How to write your own rspec retry mechanism
Jan 17, 2016Imagine you have an rspec test suite filled with system tests. Each system test simulates how a real user would interact with your app by opening a browser session through which it fills out text fields, clicks on buttons, and sends data to public endpoints. Unfortunately, browser drivers are not without bugs and sometimes your tests will fail because of these. Wouldn’t it be nice if we could automatically retry these failed tests?
This article starts by investigating how rspec formatters can be used to help us keep track of failed tests. Next, we’ll use this information to take a first stab at creating a rake task that can automatically retry failed tests. Lastly, we’ll explore how to further improve our simple rake task so as to make it ready for use in production.
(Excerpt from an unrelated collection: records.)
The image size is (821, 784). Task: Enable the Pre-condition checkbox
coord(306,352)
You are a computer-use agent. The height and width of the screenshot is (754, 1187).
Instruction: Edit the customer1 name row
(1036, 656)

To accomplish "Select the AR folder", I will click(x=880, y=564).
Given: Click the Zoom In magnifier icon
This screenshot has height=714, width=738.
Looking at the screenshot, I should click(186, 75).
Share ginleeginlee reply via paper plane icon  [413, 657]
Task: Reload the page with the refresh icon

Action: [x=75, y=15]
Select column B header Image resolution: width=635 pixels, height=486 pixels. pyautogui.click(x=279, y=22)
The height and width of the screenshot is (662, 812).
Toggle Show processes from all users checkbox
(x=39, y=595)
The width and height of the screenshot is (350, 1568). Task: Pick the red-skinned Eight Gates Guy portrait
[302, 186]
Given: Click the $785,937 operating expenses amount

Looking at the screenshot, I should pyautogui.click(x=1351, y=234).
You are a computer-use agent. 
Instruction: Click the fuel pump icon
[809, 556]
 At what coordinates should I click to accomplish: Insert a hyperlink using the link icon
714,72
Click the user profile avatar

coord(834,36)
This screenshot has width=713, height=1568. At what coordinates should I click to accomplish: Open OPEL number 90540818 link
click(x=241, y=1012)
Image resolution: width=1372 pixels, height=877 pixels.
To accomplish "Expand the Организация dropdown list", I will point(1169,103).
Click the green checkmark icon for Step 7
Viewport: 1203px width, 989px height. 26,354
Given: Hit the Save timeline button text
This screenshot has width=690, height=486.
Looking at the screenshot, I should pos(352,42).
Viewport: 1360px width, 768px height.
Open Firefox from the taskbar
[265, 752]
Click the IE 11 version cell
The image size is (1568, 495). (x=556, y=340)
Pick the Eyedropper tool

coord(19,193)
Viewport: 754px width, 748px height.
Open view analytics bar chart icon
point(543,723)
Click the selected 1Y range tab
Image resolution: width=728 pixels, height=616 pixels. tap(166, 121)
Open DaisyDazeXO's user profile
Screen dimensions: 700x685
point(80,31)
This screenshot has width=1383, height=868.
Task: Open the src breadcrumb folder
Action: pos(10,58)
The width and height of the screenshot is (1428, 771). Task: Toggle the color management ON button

Note that any code shown in this post is only guaranteed to work with rspec 3.3. In the past I’ve written similar code for other rspec versions as well though. So don’t worry, it shouldn’t be too hard to get all of this to work on whatever rspec version you find yourself using.
Rspec formatters
Rspec generates its command line output by relying on formatters that receive messages on events like example_passed
and example_failed
. We can use these hooks to help us keep track of failed tests by having them write the descriptions of failed tests to a text file named tests_failed
. Our FailureFormatter
class does just that.
# failure_formatter.rb
require 'rspec/core/formatters/progress_formatter'
class FailureFormatter < RSpec::Core::Formatters::ProgressFormatter
RSpec::Core::Formatters.register self, :example_failed
def example_failed(notification)
super
File.open('tests_failed', 'a') do |file|
file.puts(notification.example.full_description)
end
end
end
We’ll soon have a look at how tests behave when we try to run them with the formatter shown above. But first, let’s prepare some example tests. We’ll create two tests. One of which will always pass, and another one which will always fail.
# my_fake_tests_spec.rb
describe 'my fake tests', :type => :feature do
it 'this scenario should pass' do
expect(true).to eq true
end
it 'this scenario should fail' do
expect(false).to eq true
end
end
Having done that, we can now run our tests with the FailureFormatter
we wrote earlier. As you can see below, we’ll have to pass both --require
and --format
params in order to get our formatter to work. I’m also using the --no-fail-fast
flag so as to prevent our test suite from exiting upon encountering its first failure.
$ bundle exec rspec --require ./spec/formatters/failure_formatter.rb --format FailureFormatter --no-fail-fast
.F
Failures:
1) my fake tests this scenario should fail
Failure/Error: expect(false).to eq true
expected: true
got: false
(compared using ==)
# ./spec/my_fake_tests_spec.rb:8:in `block (2 levels) in <top (required)>'
Finished in 0.02272 seconds (files took 0.0965 seconds to load)
2 examples, 1 failure
Failed examples:
rspec ./spec/my_fake_tests_spec.rb:7 # my fake tests this scenario should fail
After running this, we should now have a tests_failed
file that contains a single line describing our failed test. As we can see in the snippet below, this is indeed the case.
$ cat tests_failed
my fake tests this scenario should fail
Take a moment to reflect on what we have just done. By writing just a few lines of code we have effectively created a logging mechanism that will help us keep track of failed tests. In the next section we will look at how we can make use of this mechanism to automatically rerun failed tests.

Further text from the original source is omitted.